Who would have thought it would be so easy. Loving group policy preferences. Every time I look there's something new and amazing :p



#14 MorganX

MorganX

    MegaZilla™

  • Tech Issues Solved: 1
  • Joined: 16-June 04
  • Location: Midwest USA
  • OS: Digita Storm Bolt, Windows 8.1 x64 Pro w/Media Center Pack, Server 2k12 - Core i7 3770K/16GB DDR3/OCZ Vector 256GB/Gigabyte GTX 760
  • Phone: HTC One 64GB

Posted 24 April 2014 - 16:36

Who would have thought it would be so easy. Loving group policy preferences. Every time I look there's something new and amazing :p

 

GP preferences is worth it's weight in gold!



#15 +BudMan

BudMan

    Neowinian Senior

  • Tech Issues Solved: 89
  • Joined: 04-July 02
  • Location: Schaumburg, IL
  • OS: Win7, Vista, 2k3, 2k8, XP, Linux, FreeBSD, OSX, etc. etc.

Posted 24 April 2014 - 18:26

"Some of them will have a password that needs to be updated for security reasons. So, anyone have one of these working scripts to push through group policy?"

So how I use to do this back in the day when I use to have to do such things was this tool

http://technet.micro...ernals/bb897543
Systems administrators that manage local administrative accounts on multiple computers regularly need to change the account password as part of standard security practices.
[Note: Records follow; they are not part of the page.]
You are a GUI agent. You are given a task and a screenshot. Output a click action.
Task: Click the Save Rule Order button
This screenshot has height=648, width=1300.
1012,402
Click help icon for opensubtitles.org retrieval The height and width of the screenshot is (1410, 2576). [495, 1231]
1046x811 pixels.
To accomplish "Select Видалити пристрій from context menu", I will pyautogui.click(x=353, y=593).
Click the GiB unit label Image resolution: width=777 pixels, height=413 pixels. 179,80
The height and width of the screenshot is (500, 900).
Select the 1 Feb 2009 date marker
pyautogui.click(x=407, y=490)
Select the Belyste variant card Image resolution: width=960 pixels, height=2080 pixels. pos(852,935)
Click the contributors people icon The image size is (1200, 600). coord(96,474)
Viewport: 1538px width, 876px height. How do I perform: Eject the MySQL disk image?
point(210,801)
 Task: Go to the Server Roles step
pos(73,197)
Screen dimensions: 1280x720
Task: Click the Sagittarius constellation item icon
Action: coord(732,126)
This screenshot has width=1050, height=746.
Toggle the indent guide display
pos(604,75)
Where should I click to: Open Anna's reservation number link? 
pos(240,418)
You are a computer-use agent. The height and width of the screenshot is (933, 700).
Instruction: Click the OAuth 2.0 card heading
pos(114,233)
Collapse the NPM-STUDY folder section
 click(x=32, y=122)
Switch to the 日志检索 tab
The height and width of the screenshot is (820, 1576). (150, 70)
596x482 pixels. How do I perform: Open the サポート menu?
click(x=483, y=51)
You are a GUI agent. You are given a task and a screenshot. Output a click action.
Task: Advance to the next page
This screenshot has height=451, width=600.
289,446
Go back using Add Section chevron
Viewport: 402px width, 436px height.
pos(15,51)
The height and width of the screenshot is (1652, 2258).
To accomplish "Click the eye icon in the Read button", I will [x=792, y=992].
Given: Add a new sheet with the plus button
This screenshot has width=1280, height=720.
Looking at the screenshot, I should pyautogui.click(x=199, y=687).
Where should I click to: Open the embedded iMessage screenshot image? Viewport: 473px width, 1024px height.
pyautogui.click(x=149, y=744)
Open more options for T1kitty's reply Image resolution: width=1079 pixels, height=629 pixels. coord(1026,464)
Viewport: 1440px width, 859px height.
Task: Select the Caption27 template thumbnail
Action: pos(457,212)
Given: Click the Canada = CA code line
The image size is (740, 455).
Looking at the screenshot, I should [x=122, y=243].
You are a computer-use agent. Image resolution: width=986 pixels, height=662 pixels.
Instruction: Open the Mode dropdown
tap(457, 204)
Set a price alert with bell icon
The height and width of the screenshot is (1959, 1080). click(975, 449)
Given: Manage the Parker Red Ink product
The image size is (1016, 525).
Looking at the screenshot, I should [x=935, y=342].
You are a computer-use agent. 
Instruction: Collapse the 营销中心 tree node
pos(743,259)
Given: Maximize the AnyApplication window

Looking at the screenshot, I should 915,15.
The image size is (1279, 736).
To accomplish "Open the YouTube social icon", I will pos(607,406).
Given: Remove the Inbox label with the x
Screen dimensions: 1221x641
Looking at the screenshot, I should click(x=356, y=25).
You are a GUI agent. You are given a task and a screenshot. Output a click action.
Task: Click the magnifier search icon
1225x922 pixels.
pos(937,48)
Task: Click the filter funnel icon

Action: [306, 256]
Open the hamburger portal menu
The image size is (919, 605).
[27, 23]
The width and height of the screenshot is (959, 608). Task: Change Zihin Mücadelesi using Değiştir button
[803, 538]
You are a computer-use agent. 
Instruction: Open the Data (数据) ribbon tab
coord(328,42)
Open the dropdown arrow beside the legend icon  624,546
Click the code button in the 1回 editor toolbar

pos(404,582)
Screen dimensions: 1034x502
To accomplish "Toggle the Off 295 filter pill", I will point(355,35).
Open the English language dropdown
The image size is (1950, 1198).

PsPasswd is a tool that lets you change an account password on the local or remote systems, enabling administrators to create batch files that run PsPasswd against the computers they manage in order to perform a mass change of the administrator password.

PsPasswd uses Windows password reset APIs, so does not send passwords over the network in the clear.

I would create a file with the the command to talk to each machine and in the file would be all the different passwords. It is not good practice for every local admin account to have the same password. Because if one is compromised they then have local admin for every machine in your network. So I would use a password generator and generate different password for every machine. Then paste them into my script and just run it from my workstation, it would go out to every machine and change the local admin password to new one.

So I could set the local admin password on 1000+ machines in a matter of couple of minutes.